Please note that the matplotlib part of the code is NOT executed in a separate thread. The wx.CallAfter(…) call triggers the execution of the plot code in the main thread of the program.

I don’t see why wx would be related to the growing memory. Just run the code and see for yourself how the matplotlib legend makes all the difference.

jklymak · January 24, 2021, 4:51am

Maybe just try clearing the figure each draw? You aren’t saving much by keeping the axes around if you are changing every artist.

I don’t have wx so I cannot run your example but maybe someone else can.

The source code for legend is on GitHub. If you track down a bug that would be very helpful.

mbrennwa · January 24, 2021, 10:58am

I am not deeply familiar with the matplotlib internals, but a quick look at the source code at github showed the following:

(1) The legend source code at matplotlib/legend.py at master · matplotlib/matplotlib · GitHub defines the Legend class by deriving it from the Artist class. The Legend class does not have it’s own definition of the remove() function, so it just inherits the one from the Artist class.

(2) Looking at the Artist class definition at matplotlib/artist.py at master · matplotlib/matplotlib · GitHub shows this:

def remove(self):
        ...
        # Note: there is no support for removing the artist's legend entry.
        ...
        # TODO: add legend support
        ...

As far as I can tell from these findings, the remove() method is not properly implemented / supported for the Legend class in matplotlib.
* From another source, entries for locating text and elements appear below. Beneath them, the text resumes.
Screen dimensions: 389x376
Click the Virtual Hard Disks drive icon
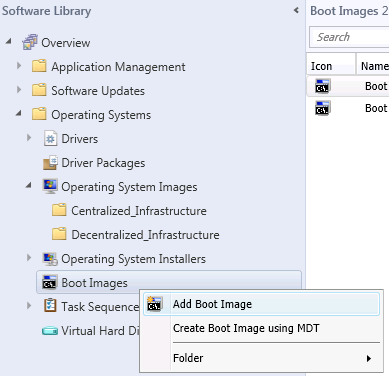pos(50,331)
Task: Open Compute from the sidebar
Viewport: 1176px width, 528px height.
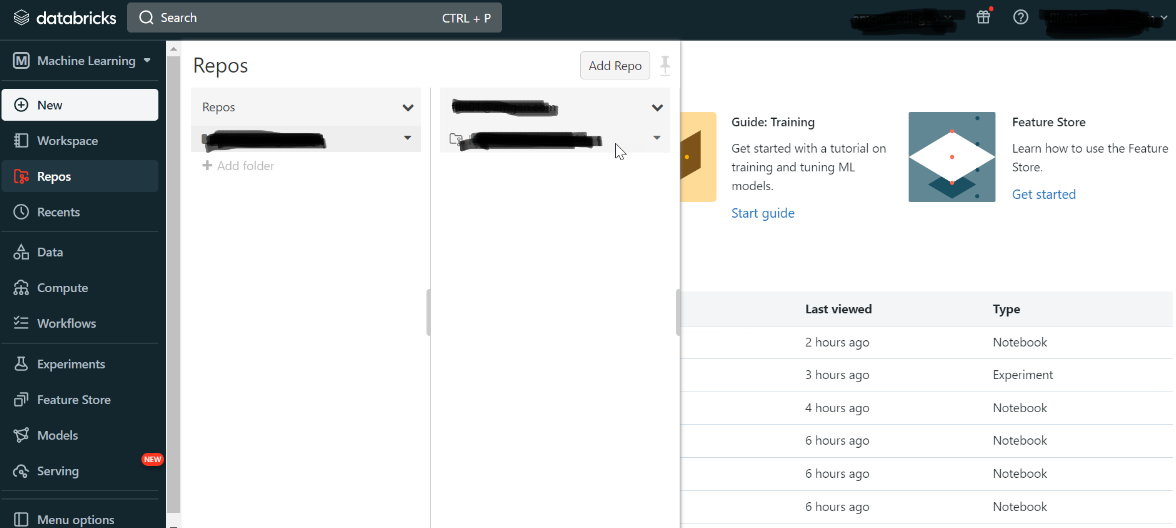Action: [62, 288]
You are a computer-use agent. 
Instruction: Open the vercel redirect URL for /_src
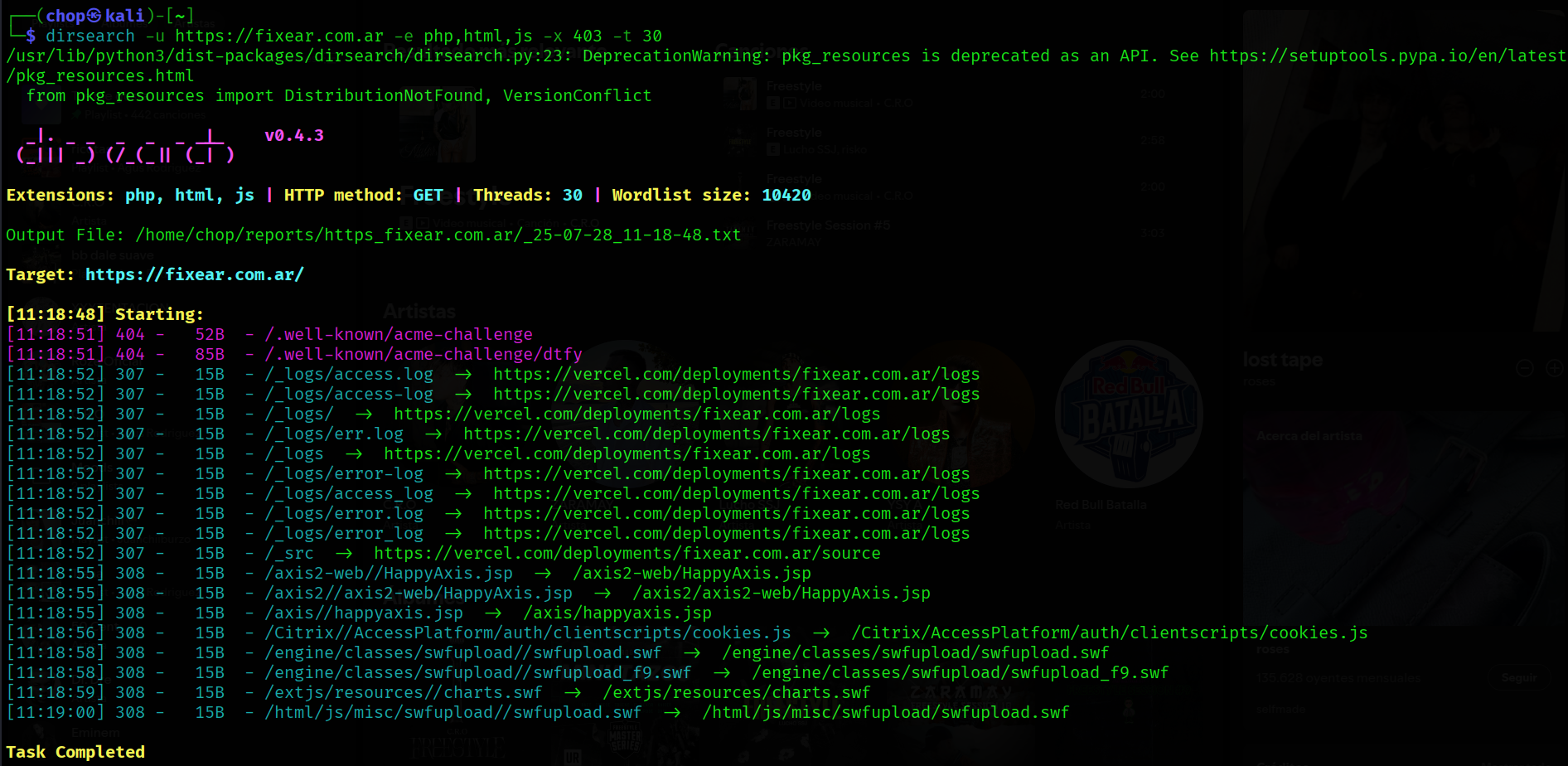pos(627,553)
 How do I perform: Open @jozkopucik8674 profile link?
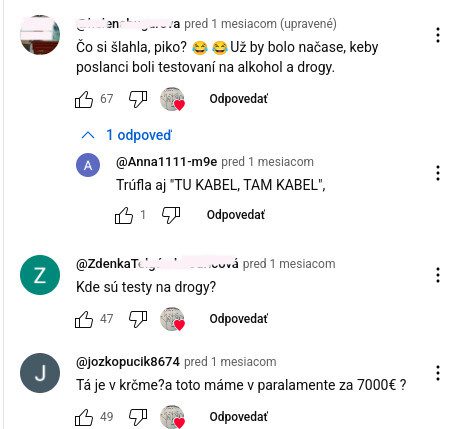[x=128, y=362]
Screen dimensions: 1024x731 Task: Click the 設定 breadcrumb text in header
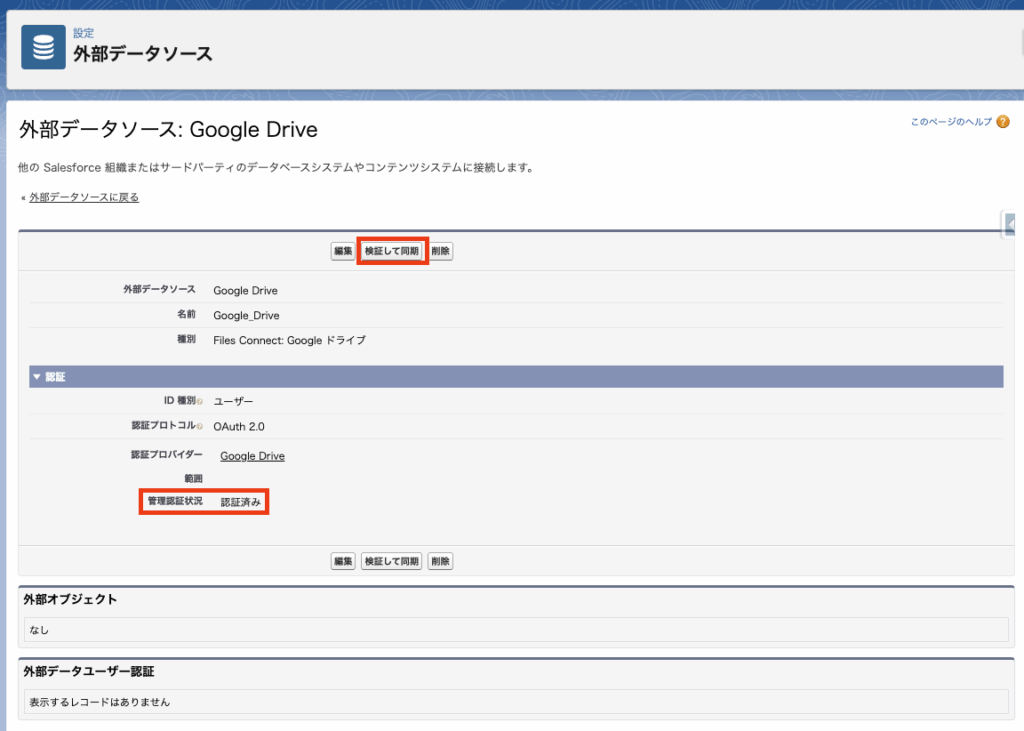83,33
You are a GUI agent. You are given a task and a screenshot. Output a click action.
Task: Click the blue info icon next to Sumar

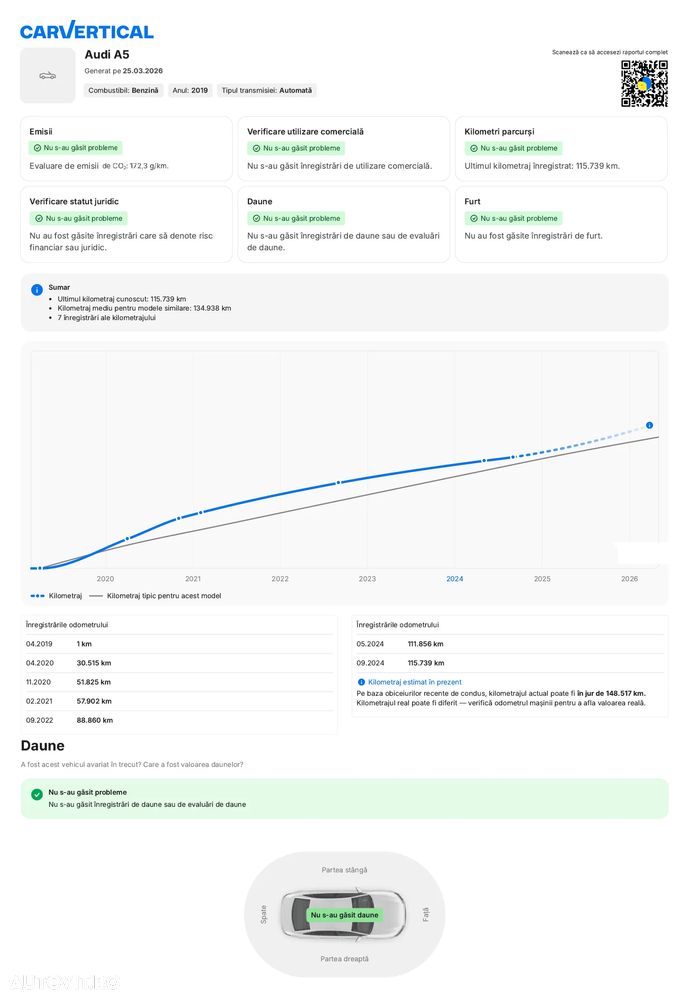pos(37,290)
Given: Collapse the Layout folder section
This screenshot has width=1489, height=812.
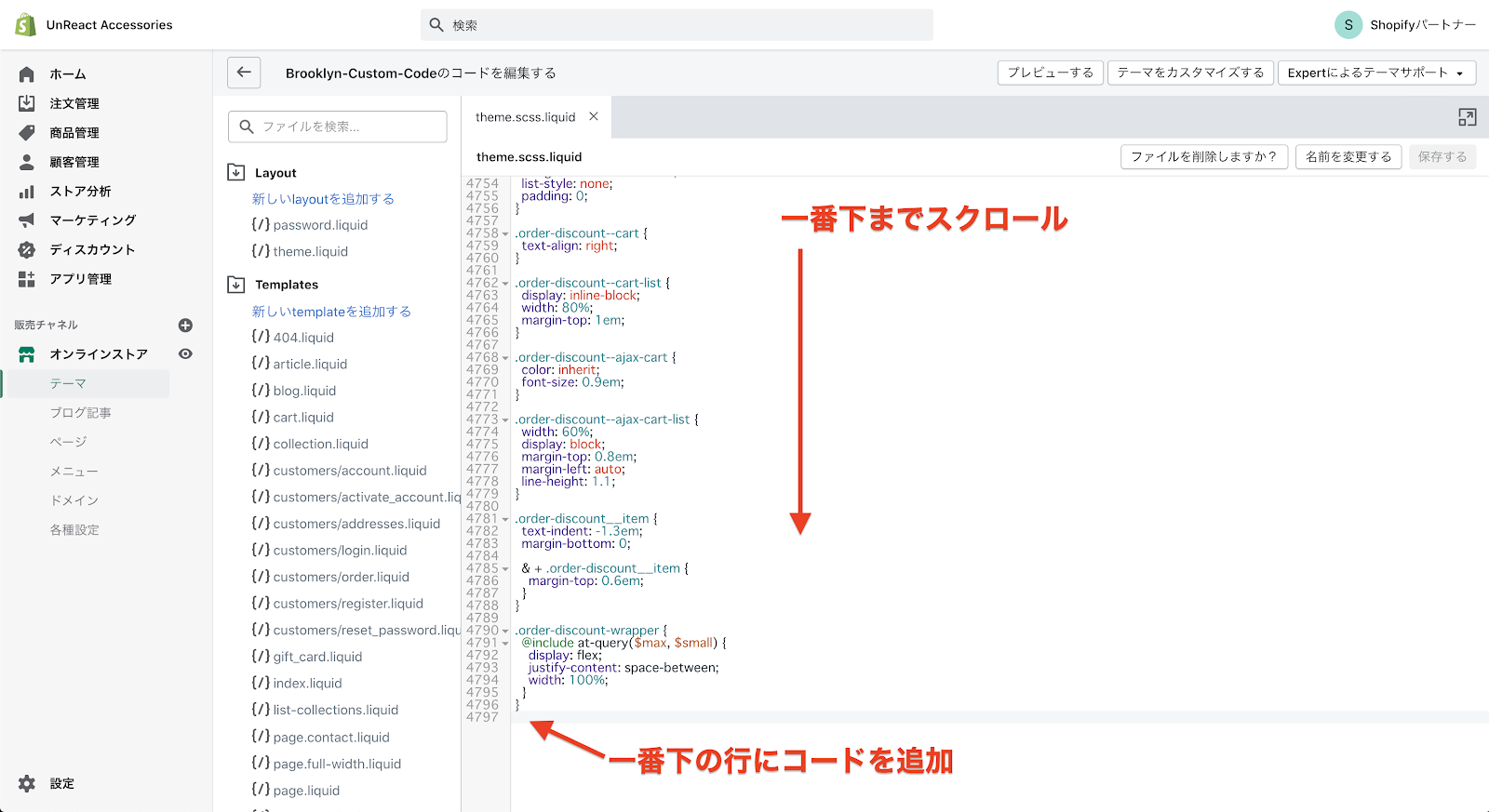Looking at the screenshot, I should [x=236, y=172].
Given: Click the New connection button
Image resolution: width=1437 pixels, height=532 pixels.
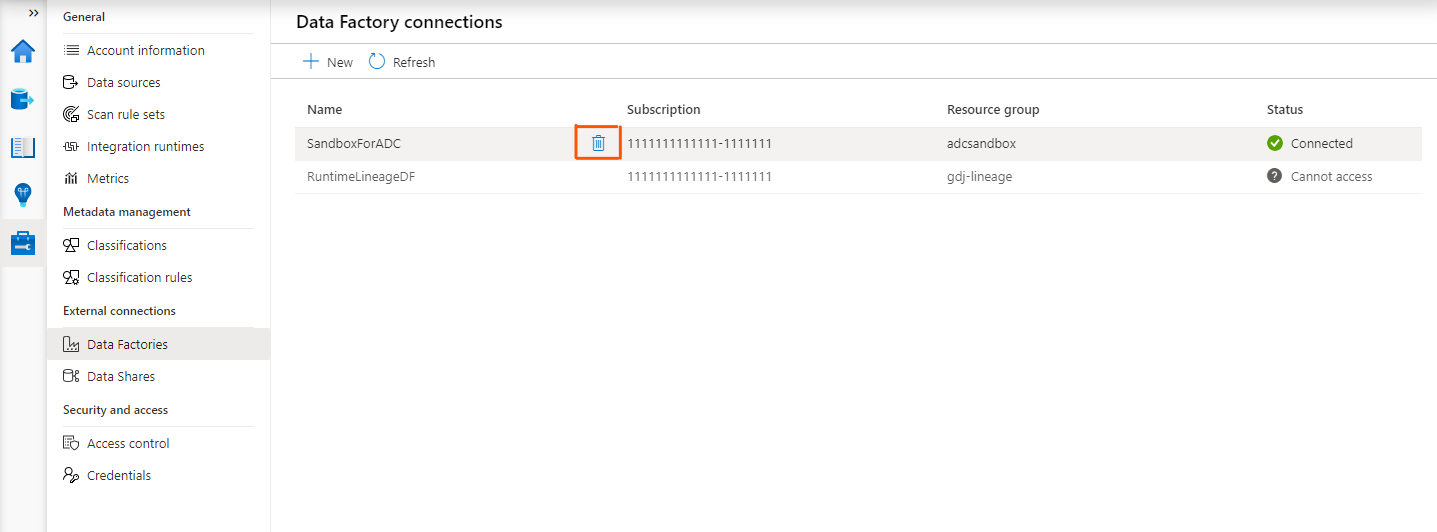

It is therefore no surprise that that the “removing” a an existing legend does not release the memory associated with the legend.

mbrennwa · January 24, 2021, 11:04am

How can I delete an existing legend so that the memory assiciated with it gets freed?

jklymak · January 24, 2021, 4:00pm

If there is something in general wrong with the remove method can it be replicated without the app?

anntzer.lee · January 24, 2021, 4:08pm

The comment regarding legends is a red herring IMO; legends can be properly removed (at least they’re intended to be so), the comment rather says that when an artist gets removed, the corresponding legend entry is not removed as well.
I believe the issue is a valid one and I reopened the original issue.